[Collected data entries]

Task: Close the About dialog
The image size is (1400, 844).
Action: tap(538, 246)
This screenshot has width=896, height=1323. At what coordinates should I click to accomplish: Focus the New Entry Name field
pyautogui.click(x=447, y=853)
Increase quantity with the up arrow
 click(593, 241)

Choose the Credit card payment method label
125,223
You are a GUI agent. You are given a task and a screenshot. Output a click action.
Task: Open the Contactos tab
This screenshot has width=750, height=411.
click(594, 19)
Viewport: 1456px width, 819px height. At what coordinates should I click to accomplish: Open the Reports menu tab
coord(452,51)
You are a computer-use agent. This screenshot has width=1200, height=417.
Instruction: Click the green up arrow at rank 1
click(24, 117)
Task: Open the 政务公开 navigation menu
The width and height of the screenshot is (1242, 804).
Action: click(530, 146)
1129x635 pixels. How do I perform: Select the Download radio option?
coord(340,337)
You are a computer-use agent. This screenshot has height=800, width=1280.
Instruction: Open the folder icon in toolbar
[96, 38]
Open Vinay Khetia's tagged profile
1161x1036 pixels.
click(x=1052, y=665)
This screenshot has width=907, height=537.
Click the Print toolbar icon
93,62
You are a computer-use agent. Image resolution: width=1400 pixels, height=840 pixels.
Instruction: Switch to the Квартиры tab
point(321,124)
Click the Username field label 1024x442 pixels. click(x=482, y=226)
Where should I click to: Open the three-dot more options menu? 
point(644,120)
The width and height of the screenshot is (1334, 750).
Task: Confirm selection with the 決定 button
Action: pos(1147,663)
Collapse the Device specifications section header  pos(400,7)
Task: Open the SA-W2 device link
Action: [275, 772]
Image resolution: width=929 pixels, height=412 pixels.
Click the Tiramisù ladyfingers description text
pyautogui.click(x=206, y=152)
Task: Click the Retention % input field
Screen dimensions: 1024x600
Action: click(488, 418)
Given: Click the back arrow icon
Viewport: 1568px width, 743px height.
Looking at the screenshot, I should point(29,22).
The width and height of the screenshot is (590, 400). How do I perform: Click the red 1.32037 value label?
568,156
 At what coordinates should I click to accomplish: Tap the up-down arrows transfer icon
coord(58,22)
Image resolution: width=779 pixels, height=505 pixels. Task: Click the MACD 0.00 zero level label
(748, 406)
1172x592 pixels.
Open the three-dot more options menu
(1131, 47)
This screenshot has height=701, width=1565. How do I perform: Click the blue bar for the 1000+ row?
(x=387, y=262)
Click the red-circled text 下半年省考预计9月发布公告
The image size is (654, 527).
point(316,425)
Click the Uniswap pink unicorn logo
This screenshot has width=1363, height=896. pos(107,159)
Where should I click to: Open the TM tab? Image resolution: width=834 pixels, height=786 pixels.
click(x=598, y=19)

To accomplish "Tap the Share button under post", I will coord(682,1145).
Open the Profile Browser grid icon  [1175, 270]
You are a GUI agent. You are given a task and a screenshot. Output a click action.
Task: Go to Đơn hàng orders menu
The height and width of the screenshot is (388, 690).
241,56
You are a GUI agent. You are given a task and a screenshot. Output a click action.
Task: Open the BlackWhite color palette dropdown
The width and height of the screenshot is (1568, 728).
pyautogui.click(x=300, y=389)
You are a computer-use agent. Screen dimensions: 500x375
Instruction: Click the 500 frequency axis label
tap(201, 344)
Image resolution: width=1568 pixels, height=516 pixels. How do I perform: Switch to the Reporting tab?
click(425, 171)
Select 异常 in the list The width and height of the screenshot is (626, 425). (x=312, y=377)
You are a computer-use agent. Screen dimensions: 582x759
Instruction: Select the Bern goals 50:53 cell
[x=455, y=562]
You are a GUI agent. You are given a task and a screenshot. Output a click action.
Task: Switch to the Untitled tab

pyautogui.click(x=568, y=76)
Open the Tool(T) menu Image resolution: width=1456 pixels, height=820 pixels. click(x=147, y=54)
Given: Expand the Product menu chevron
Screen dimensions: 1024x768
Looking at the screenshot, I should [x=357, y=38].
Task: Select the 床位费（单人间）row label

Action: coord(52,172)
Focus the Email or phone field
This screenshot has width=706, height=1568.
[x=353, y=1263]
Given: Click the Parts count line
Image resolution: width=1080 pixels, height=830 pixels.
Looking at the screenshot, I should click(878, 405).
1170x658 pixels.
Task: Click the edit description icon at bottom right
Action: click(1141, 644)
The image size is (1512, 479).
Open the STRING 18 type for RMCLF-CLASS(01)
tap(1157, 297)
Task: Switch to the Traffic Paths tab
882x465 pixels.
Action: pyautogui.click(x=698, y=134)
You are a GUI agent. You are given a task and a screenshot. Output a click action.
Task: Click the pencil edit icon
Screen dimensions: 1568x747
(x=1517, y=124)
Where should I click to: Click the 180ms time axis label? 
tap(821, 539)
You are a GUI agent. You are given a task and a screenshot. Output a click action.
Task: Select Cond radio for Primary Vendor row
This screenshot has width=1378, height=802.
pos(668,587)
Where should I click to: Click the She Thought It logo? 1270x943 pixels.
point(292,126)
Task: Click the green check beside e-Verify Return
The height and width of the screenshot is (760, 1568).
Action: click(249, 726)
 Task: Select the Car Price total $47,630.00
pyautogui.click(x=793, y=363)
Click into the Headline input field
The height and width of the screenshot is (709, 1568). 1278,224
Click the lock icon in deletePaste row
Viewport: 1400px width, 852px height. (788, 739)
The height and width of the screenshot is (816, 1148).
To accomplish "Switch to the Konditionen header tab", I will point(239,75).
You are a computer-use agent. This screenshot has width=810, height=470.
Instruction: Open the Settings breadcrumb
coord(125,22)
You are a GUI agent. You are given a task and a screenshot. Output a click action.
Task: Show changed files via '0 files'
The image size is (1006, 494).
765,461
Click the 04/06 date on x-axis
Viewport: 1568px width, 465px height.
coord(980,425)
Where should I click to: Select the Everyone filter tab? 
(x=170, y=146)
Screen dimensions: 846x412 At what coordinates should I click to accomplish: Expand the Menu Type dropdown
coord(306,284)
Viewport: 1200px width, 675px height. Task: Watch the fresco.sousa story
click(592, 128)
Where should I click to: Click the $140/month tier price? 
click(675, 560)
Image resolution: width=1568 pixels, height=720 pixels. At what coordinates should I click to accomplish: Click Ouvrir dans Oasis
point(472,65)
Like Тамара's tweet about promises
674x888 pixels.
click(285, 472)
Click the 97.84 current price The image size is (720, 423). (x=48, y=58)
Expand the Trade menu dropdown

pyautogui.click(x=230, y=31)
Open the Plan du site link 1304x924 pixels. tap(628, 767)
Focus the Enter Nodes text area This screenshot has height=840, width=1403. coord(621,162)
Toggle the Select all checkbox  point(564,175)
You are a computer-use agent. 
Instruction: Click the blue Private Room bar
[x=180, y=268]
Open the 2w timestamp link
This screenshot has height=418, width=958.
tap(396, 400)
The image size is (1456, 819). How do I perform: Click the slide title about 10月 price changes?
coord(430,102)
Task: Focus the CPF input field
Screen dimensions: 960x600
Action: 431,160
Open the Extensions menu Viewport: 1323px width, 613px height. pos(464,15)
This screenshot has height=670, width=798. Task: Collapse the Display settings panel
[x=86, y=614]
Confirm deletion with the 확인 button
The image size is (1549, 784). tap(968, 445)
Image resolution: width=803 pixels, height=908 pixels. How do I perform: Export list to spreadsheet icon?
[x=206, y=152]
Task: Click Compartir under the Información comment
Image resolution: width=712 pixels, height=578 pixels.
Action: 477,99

Problem description: Extract every record and return it verbatim.

Solved exercise:
Task: Close the About dialog
The image size is (1400, 844).
Action: tap(538, 246)
This screenshot has width=896, height=1323. At what coordinates should I click to accomplish: Focus the New Entry Name field
pyautogui.click(x=447, y=853)
Increase quantity with the up arrow
 click(593, 241)

Choose the Credit card payment method label
125,223
You are a GUI agent. You are given a task and a screenshot. Output a click action.
Task: Open the Contactos tab
This screenshot has width=750, height=411.
click(594, 19)
Viewport: 1456px width, 819px height. At what coordinates should I click to accomplish: Open the Reports menu tab
coord(452,51)
You are a computer-use agent. This screenshot has width=1200, height=417.
Instruction: Click the green up arrow at rank 1
click(24, 117)
Task: Open the 政务公开 navigation menu
The width and height of the screenshot is (1242, 804).
Action: click(530, 146)
1129x635 pixels. How do I perform: Select the Download radio option?
coord(340,337)
You are a computer-use agent. This screenshot has height=800, width=1280.
Instruction: Open the folder icon in toolbar
[96, 38]
Open Vinay Khetia's tagged profile
1161x1036 pixels.
click(x=1052, y=665)
This screenshot has width=907, height=537.
Click the Print toolbar icon
93,62
You are a computer-use agent. Image resolution: width=1400 pixels, height=840 pixels.
Instruction: Switch to the Квартиры tab
point(321,124)
Click the Username field label 1024x442 pixels. click(x=482, y=226)
Where should I click to: Open the three-dot more options menu? 
point(644,120)
The width and height of the screenshot is (1334, 750).
Task: Confirm selection with the 決定 button
Action: pos(1147,663)
Collapse the Device specifications section header  pos(400,7)
Task: Open the SA-W2 device link
Action: [275, 772]
Image resolution: width=929 pixels, height=412 pixels.
Click the Tiramisù ladyfingers description text
pyautogui.click(x=206, y=152)
Task: Click the Retention % input field
Screen dimensions: 1024x600
Action: click(488, 418)
Given: Click the back arrow icon
Viewport: 1568px width, 743px height.
Looking at the screenshot, I should point(29,22).
The width and height of the screenshot is (590, 400). How do I perform: Click the red 1.32037 value label?
568,156
 At what coordinates should I click to accomplish: Tap the up-down arrows transfer icon
coord(58,22)
Image resolution: width=779 pixels, height=505 pixels. Task: Click the MACD 0.00 zero level label
(748, 406)
1172x592 pixels.
Open the three-dot more options menu
(1131, 47)
This screenshot has height=701, width=1565. How do I perform: Click the blue bar for the 1000+ row?
(x=387, y=262)
Click the red-circled text 下半年省考预计9月发布公告
The image size is (654, 527).
point(316,425)
Click the Uniswap pink unicorn logo
This screenshot has width=1363, height=896. pos(107,159)
Where should I click to: Open the TM tab? Image resolution: width=834 pixels, height=786 pixels.
click(x=598, y=19)

To accomplish "Tap the Share button under post", I will coord(682,1145).
Open the Profile Browser grid icon  [1175, 270]
You are a GUI agent. You are given a task and a screenshot. Output a click action.
Task: Go to Đơn hàng orders menu
The height and width of the screenshot is (388, 690).
241,56
You are a GUI agent. You are given a task and a screenshot. Output a click action.
Task: Open the BlackWhite color palette dropdown
The width and height of the screenshot is (1568, 728).
pyautogui.click(x=300, y=389)
You are a computer-use agent. Screen dimensions: 500x375
Instruction: Click the 500 frequency axis label
tap(201, 344)
Image resolution: width=1568 pixels, height=516 pixels. How do I perform: Switch to the Reporting tab?
click(425, 171)
Select 异常 in the list The width and height of the screenshot is (626, 425). (x=312, y=377)
You are a computer-use agent. Screen dimensions: 582x759
Instruction: Select the Bern goals 50:53 cell
[x=455, y=562]
You are a GUI agent. You are given a task and a screenshot. Output a click action.
Task: Switch to the Untitled tab

pyautogui.click(x=568, y=76)
Open the Tool(T) menu Image resolution: width=1456 pixels, height=820 pixels. click(x=147, y=54)
Given: Expand the Product menu chevron
Screen dimensions: 1024x768
Looking at the screenshot, I should [x=357, y=38].
Task: Select the 床位费（单人间）row label

Action: coord(52,172)
Focus the Email or phone field
This screenshot has width=706, height=1568.
[x=353, y=1263]
Given: Click the Parts count line
Image resolution: width=1080 pixels, height=830 pixels.
Looking at the screenshot, I should click(878, 405).
1170x658 pixels.
Task: Click the edit description icon at bottom right
Action: click(1141, 644)
The image size is (1512, 479).
Open the STRING 18 type for RMCLF-CLASS(01)
tap(1157, 297)
Task: Switch to the Traffic Paths tab
882x465 pixels.
Action: pyautogui.click(x=698, y=134)
You are a GUI agent. You are given a task and a screenshot. Output a click action.
Task: Click the pencil edit icon
Screen dimensions: 1568x747
(x=1517, y=124)
Where should I click to: Click the 180ms time axis label? 
tap(821, 539)
You are a GUI agent. You are given a task and a screenshot. Output a click action.
Task: Select Cond radio for Primary Vendor row
This screenshot has width=1378, height=802.
pos(668,587)
Where should I click to: Click the She Thought It logo? 1270x943 pixels.
point(292,126)
Task: Click the green check beside e-Verify Return
The height and width of the screenshot is (760, 1568).
Action: click(249, 726)
 Task: Select the Car Price total $47,630.00
pyautogui.click(x=793, y=363)
Click into the Headline input field
The height and width of the screenshot is (709, 1568). 1278,224
Click the lock icon in deletePaste row
Viewport: 1400px width, 852px height. (788, 739)
The height and width of the screenshot is (816, 1148).
To accomplish "Switch to the Konditionen header tab", I will point(239,75).
You are a computer-use agent. This screenshot has width=810, height=470.
Instruction: Open the Settings breadcrumb
coord(125,22)
You are a GUI agent. You are given a task and a screenshot. Output a click action.
Task: Show changed files via '0 files'
The image size is (1006, 494).
765,461
Click the 04/06 date on x-axis
Viewport: 1568px width, 465px height.
coord(980,425)
Where should I click to: Select the Everyone filter tab? 
(x=170, y=146)
Screen dimensions: 846x412 At what coordinates should I click to accomplish: Expand the Menu Type dropdown
coord(306,284)
Viewport: 1200px width, 675px height. Task: Watch the fresco.sousa story
click(592, 128)
Where should I click to: Click the $140/month tier price? 
click(675, 560)
Image resolution: width=1568 pixels, height=720 pixels. At what coordinates should I click to accomplish: Click Ouvrir dans Oasis
point(472,65)
Like Тамара's tweet about promises
674x888 pixels.
click(285, 472)
Click the 97.84 current price The image size is (720, 423). (x=48, y=58)
Expand the Trade menu dropdown

pyautogui.click(x=230, y=31)
Open the Plan du site link 1304x924 pixels. tap(628, 767)
Focus the Enter Nodes text area This screenshot has height=840, width=1403. coord(621,162)
Toggle the Select all checkbox  point(564,175)
You are a computer-use agent. 
Instruction: Click the blue Private Room bar
[x=180, y=268]
Open the 2w timestamp link
This screenshot has height=418, width=958.
tap(396, 400)
The image size is (1456, 819). How do I perform: Click the slide title about 10月 price changes?
coord(430,102)
Task: Focus the CPF input field
Screen dimensions: 960x600
Action: 431,160
Open the Extensions menu Viewport: 1323px width, 613px height. pos(464,15)
This screenshot has height=670, width=798. Task: Collapse the Display settings panel
[x=86, y=614]
Confirm deletion with the 확인 button
The image size is (1549, 784). tap(968, 445)
Image resolution: width=803 pixels, height=908 pixels. How do I perform: Export list to spreadsheet icon?
[x=206, y=152]
Task: Click Compartir under the Información comment
Image resolution: width=712 pixels, height=578 pixels.
Action: 477,99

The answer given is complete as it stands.